Grażyna Bacewicz

Works in detail

Divertimento for String Orchestra

Seventeen years after writing Concerto for String Orchestra Grażyna Bacewicz added to her oeuvre another piece for the same instrumental line-up. Its composition was prompted by a commission from Karol Teutsch – a violinist and conductor of the Chamber Ensemble of the Warsaw Philharmonic. When she received the commission, the composer was at a different stage of her creative journey than when she was when working on the Concerto. She was looking for new means of expression in the sonoristic technique, without giving up a logical, clearly planned form.
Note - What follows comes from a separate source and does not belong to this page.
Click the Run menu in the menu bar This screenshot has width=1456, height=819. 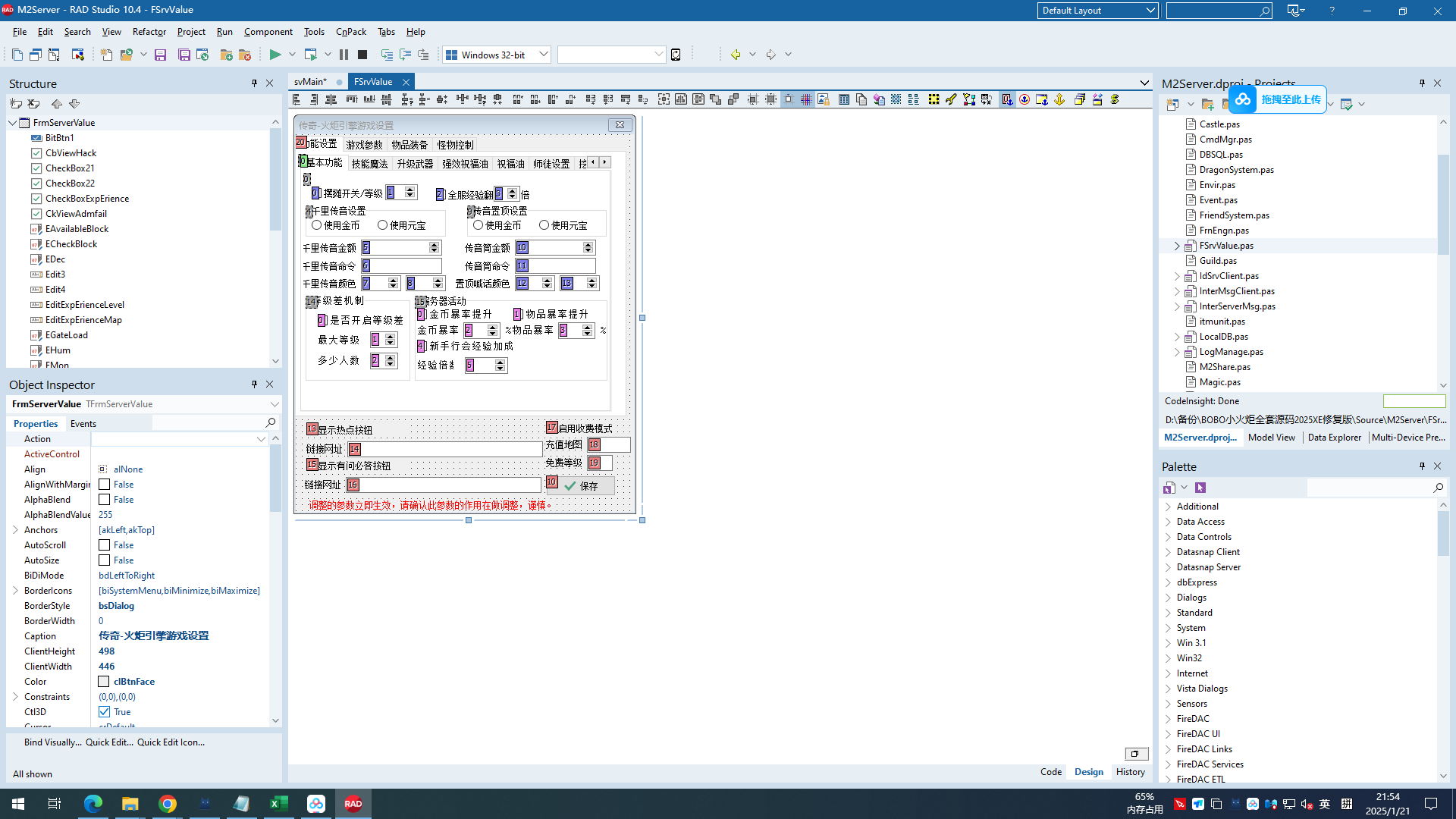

Her three-part Divertimento draws, as its title suggests, on eighteenth-century forms serving entertainment purposes. Thus it is lighter than the composer’s other pieces written in the same year, 1965. The development of the first movement (Allegro) is based on a sound complex comprising three “leaping” tritones of the first violins, set after their sound has died out on a five-bar sound band made up of the first and second violins on C4, viola tremolo on F4 sharp, cello tremolando on notes B–D and finally a sustained F in the double bass. If we add to this the fact that the opening tritone – D5 sharp diminished fifth and flageolet A5 – is reached by means of a glissando, while the remaining two: G5 sharp–flageolet D5 and C4 sharp–G4, are played staccato with an appropriate bowing – we get the full picture of intended “skittishness” of this Allegro. The energy of the first complex – “roguish” tritones with different rhythms and “rest” on a long sound – is a characteristic motif of the movement, presented in various configurations. But this is not the whole content. Worthy of note are dreamlike, high flageolet strands of the divided first violin and viola, supported by an arhythmic ostinato of the second violin as well as a drone of the cellos and double basses in the middle fragment, immediately followed by ostinato figures in all instruments, with a constant exchange of components, sounding almost like a self-quotation from earlier pieces.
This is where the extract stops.